At my installation service the congregation was asked to write blessings and prayers over my ministry at First Baptist Austin. I was surprised to read through them and find this: “Griff, the Feminist! For years I have desired a pastor who was a feminist and now I have one. Don’t stop! Keep on.”
My immediate reaction was that I did not know I was a feminist, or at least I had never self-labeled myself as one. As a disciple of Richard Rohr I try my hardest to stay away from labels because they tend to distract my spirituality. And besides that, could a male Baptist pastor really label themselves a feminist.
And then I began to think back and wonder what I had done in the pulpit that allowed a congregant to label me as a feminist. I know that I am not scared to talk about the issues that girls and women face in the world today. I know that I am willing to talk about the huge issues of gender equality. I can preach words like rape and sexual abuse knowing they need to be spoken aloud in our world. But surely, honesty alone does not make me a feminist.
I know I am honest about the female voices that have deeply impacted my own spirituality from Barbara Brown Taylor to Paula D’Arcy. I know well the roles some pivotal women have played in my own sense of calling from Ruth Ann Foster to Suzii Paynter. I know how the church has truly mothered not only me, but my ministry. But surely, recognition alone does not make me a feminist.
I know that I personally need to hear the Gospel in a female voice in order to be whole. So, I find ways to regularly hear female pastors proclaiming the Gospel, because I am not whole without those sacred voices preaching in my soul. But surely, simply acknowledging a spiritual need does not make me a feminist.
I know the commitment I had made to the First Austin pastor search committee and to the church, to have a female voice in our pulpit at least once every two months, although we aim to increase that even further. In the last year we have had Lee Ann Rathbun, Stacy Blackmon, Meredith Massar-Munson, Amelia Fulbright and Leigh Jackson preach and we have Ann Pitman-Zarate, Tracee Henekee, Carrie Houston and Anna Carter Florence all lined up to preach soon. Additionally this spring child-led worship and youth-led worship both feature females in the pulpit. But surely, that commitment alone does not make me a feminist.
I know that I have a daughter who seems very interested in spiritual things and I know that I want her to grow up in a church where she hears the Gospel in her own voice, where she sees females in leadership roles, where being female is celebrated and where equality of male and females is the aim. But surely, trying to make the church more realistic for my daughter does not make me a feminist.
And I know I have a son who pays a lot of attention to things and I want him to grow up in a church where he hears the Gospel in a voice that does not sound like his. I want him to see women in bold leadership roles and to learn equality is the Kingdom of God.

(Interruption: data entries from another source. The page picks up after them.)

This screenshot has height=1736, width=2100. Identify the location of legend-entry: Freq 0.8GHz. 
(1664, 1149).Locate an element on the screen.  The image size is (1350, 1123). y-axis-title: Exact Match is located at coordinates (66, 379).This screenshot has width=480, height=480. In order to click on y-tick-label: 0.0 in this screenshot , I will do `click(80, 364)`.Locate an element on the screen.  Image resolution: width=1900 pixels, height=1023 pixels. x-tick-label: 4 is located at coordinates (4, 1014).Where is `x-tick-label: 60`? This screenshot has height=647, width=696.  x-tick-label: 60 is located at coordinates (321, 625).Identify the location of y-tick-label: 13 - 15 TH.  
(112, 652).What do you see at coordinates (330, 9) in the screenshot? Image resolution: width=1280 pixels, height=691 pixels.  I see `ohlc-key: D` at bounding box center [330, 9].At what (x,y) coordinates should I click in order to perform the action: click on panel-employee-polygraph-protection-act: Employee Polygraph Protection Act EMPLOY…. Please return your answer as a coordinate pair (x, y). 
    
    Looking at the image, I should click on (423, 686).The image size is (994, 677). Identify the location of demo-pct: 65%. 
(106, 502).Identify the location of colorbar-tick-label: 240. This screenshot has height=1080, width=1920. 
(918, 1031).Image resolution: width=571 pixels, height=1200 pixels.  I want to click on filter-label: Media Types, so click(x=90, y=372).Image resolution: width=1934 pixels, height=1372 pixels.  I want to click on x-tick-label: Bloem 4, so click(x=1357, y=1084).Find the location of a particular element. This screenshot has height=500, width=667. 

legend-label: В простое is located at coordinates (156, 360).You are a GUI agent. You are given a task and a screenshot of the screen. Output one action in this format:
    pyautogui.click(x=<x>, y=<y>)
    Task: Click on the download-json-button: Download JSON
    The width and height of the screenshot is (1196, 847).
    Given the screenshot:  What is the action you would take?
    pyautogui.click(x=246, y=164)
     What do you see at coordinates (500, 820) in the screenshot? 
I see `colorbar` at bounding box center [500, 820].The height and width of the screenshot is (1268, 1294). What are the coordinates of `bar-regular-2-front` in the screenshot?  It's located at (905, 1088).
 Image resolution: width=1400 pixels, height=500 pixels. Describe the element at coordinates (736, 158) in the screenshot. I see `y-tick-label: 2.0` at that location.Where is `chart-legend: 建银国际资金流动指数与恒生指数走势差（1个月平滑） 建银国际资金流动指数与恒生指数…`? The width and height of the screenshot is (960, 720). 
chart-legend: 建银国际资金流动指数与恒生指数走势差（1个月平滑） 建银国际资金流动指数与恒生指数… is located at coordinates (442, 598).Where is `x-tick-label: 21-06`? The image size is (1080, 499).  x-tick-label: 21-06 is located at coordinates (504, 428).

But again, trying to make the church more realistic for my son does not make me a feminist.
Surely simply doing these things alone does not make me a feminist, this is just the work a pastor should be doing, right?
And then I thought about the words of one of my favorite authors Chimamanda Ngozi Adichie: “My own definition is a feminist is a man or a woman who says, yes, there’s a problem with gender as it is today and we must fix it, we must do better. All of us, women and men, must do better.”
And if that is the case, well I know there is a deep problem with gender as it is today in most Baptist pulpits and I want to help us to do better. I want more female peers leading churches. I want to hear the Gospel spoken by all people. I want the leadership of the church to look more like the Kingdom of God—like creation where male and female, in God’s image, God created them. I don’t want my kids to have to look for a church with female clergy, I want that to be the norm.
So yes, I am a Baptist male pastor and I am feminist. And, it takes both to finally bring equality into this blessed calling of ministry.
Griff Martin is pastor at First Baptist Church, Austin, Texas.